Bin Laden, murió este domingo en una dramática operación conducida por Estados Unidos que involucró helicópteros y soldados en la localidad de Abbottabad, hogar de la principal academia militar de Pakistán y situada a menos de dos horas en auto de Islamabad.

"La muerte de Osama Bin Laden ilustra la resolución de la comunidad internacional, incluyendo de Pakistán, de luchar y eliminar el terrorismo", dijo el gobierno de Islamabad en un comunicado.

"Constituye un importante revés para las organizaciones terroristas en todo el mundo", indicó.

Sin embargo, no estuvo claro si el Ejército de Pakistán estuvo involucrado en la operación y no hubo comentarios oficiales desde el gobierno por varias horas, lo que sugiere que Islamabad pudo haber sido tomado por sorpresa.

El hecho de que Bin Laden, autor intelectual de los ataques del 11 de septiembre del 2001, no estuviera oculto en las montañas de la frontera sino en la relativa comodidad de una localidad que aloja a una academia militar y a decenas de militares retirados alentará a quienes han dicho por largo tiempo que Pakistán está jugando un rol doble.

"Contención de daños". Apenas hace diez días, el jefe del Ejército pakistaní se dirigió a cadetes en esa misma academia, diciendo que los militares del país habían interrumpido el vínculo entre Al Qaeda y los talibanes.

En el pasado, Washington ha acusado a Pakistán de mantener lazos con militantes que buscan atacar a tropas estadounidenses en la vecina Afganistán. Las relaciones se vieron afectadas en los últimos meses debido a los ataques de naves estadounidenses no tripuladas y a las actividades de la CIA en el país.

La poderosa agencia de inteligencia pakistaní, ISI, ha sido sospechosa por largo tiempo de mantener lazos con la red Haqqani, fundada durante la década de 1980 por Jalaluddin Haqqani y quien luchó ferozmente contra la Unión Soviética en Afganistán.

El archirrival de Pakistán, India, comentó rápidamente la situación, diciendo que la noticia subraya su "inquietud de que terroristas que pertenecen a diferentes organizaciones encuentren un bastión en Pakistán".

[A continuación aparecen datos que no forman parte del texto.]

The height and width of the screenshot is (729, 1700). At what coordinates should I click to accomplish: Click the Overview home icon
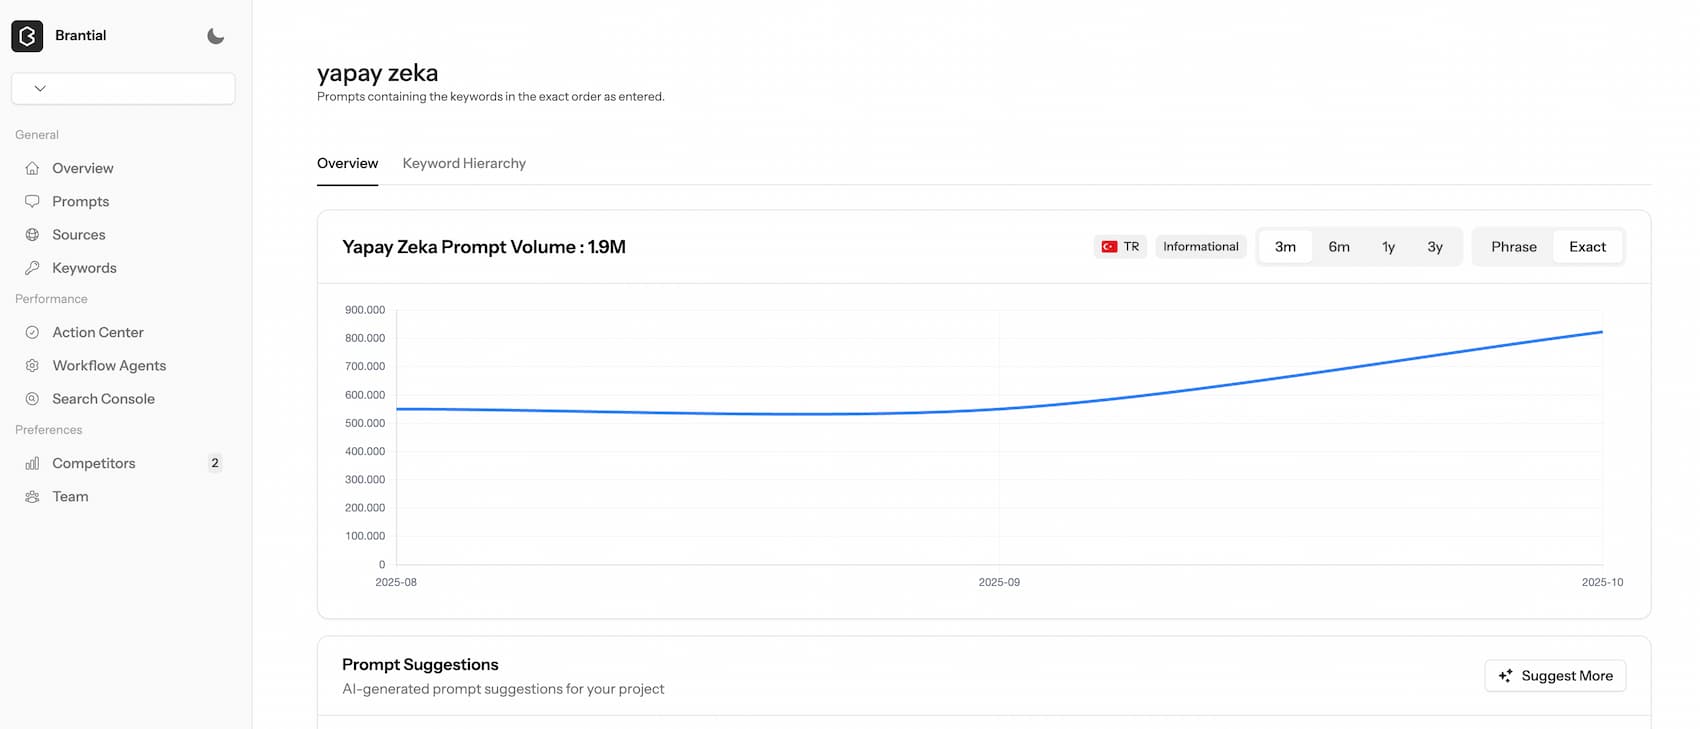pyautogui.click(x=32, y=168)
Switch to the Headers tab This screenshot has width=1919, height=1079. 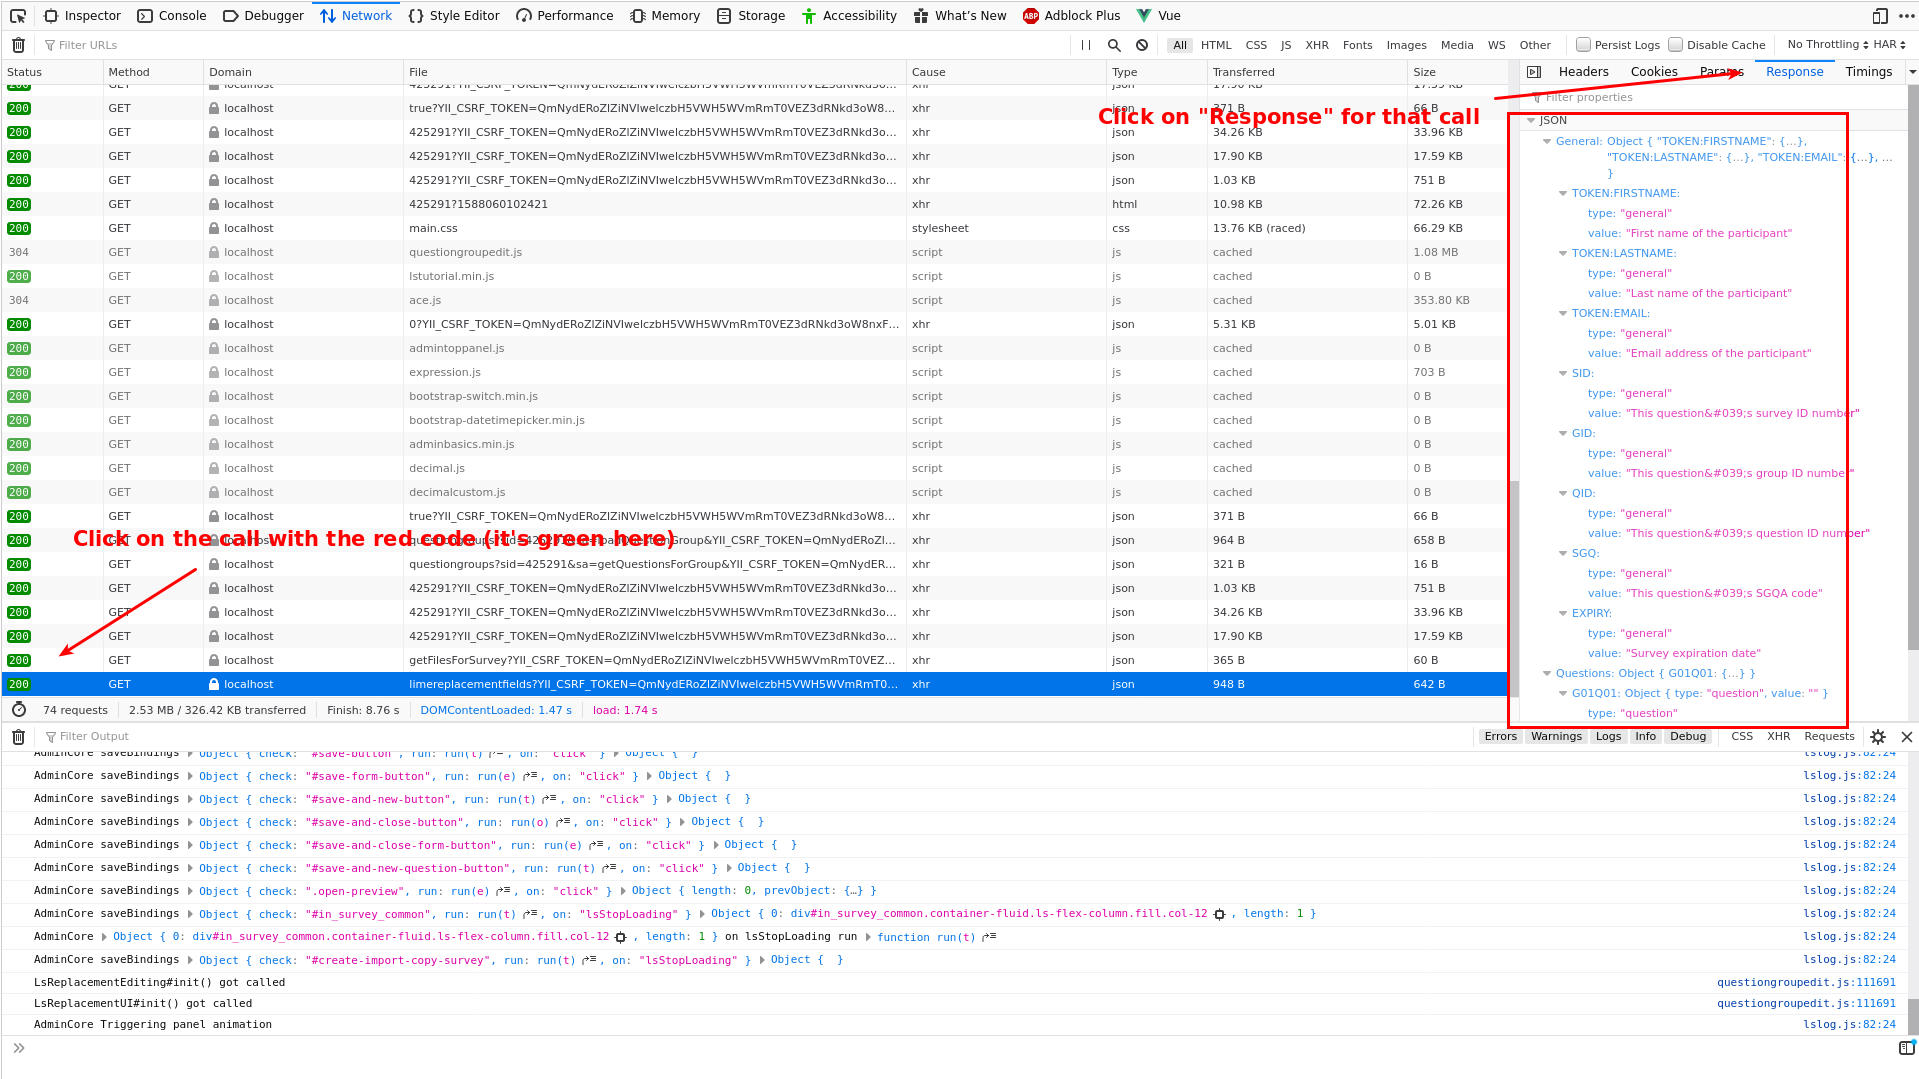click(x=1583, y=72)
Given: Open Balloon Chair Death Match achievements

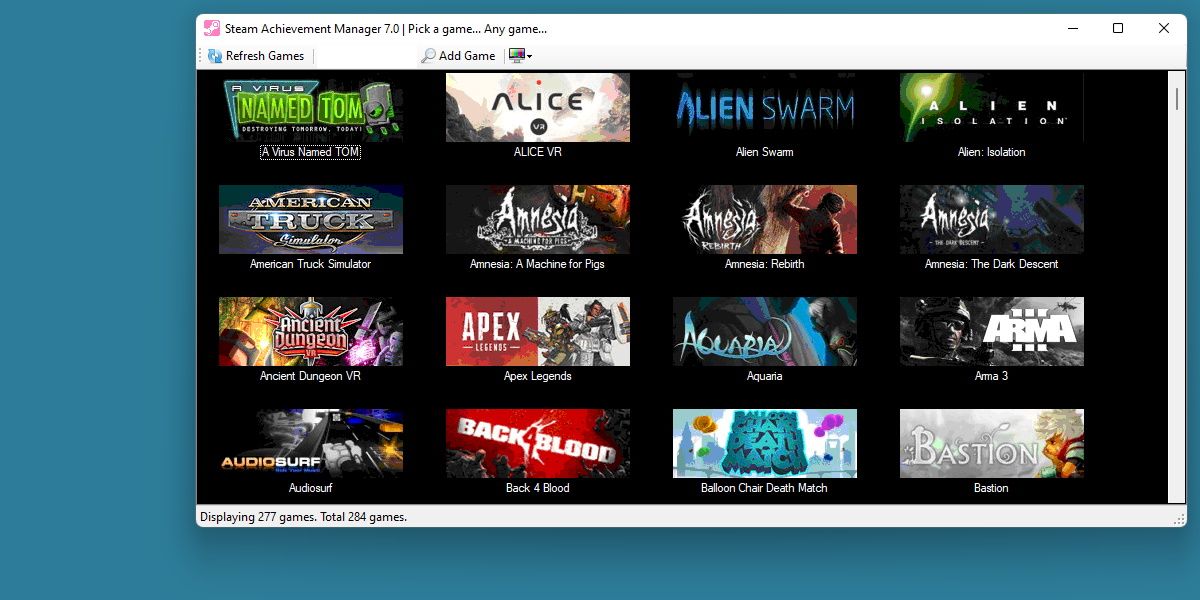Looking at the screenshot, I should [x=764, y=443].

"Por un tiempo habrá mucha tensión entre Washington e Islamabad porque Bin Laden parece haber estado viviendo aquí cerca de la capital pakistaní", dijo Imtiaz Gul, un analista de seguridad pakistaní.

"Si la ISI hubiera sabido, entonces alguien dentro de la agencia habría filtrado la información (...) Pakistán tendrá que hacer mucha contención de daños porque los estadounidenses habían estado reportando que él estaba aquí (...) este es un grave golpe a la credibilidad pakistaní", señaló.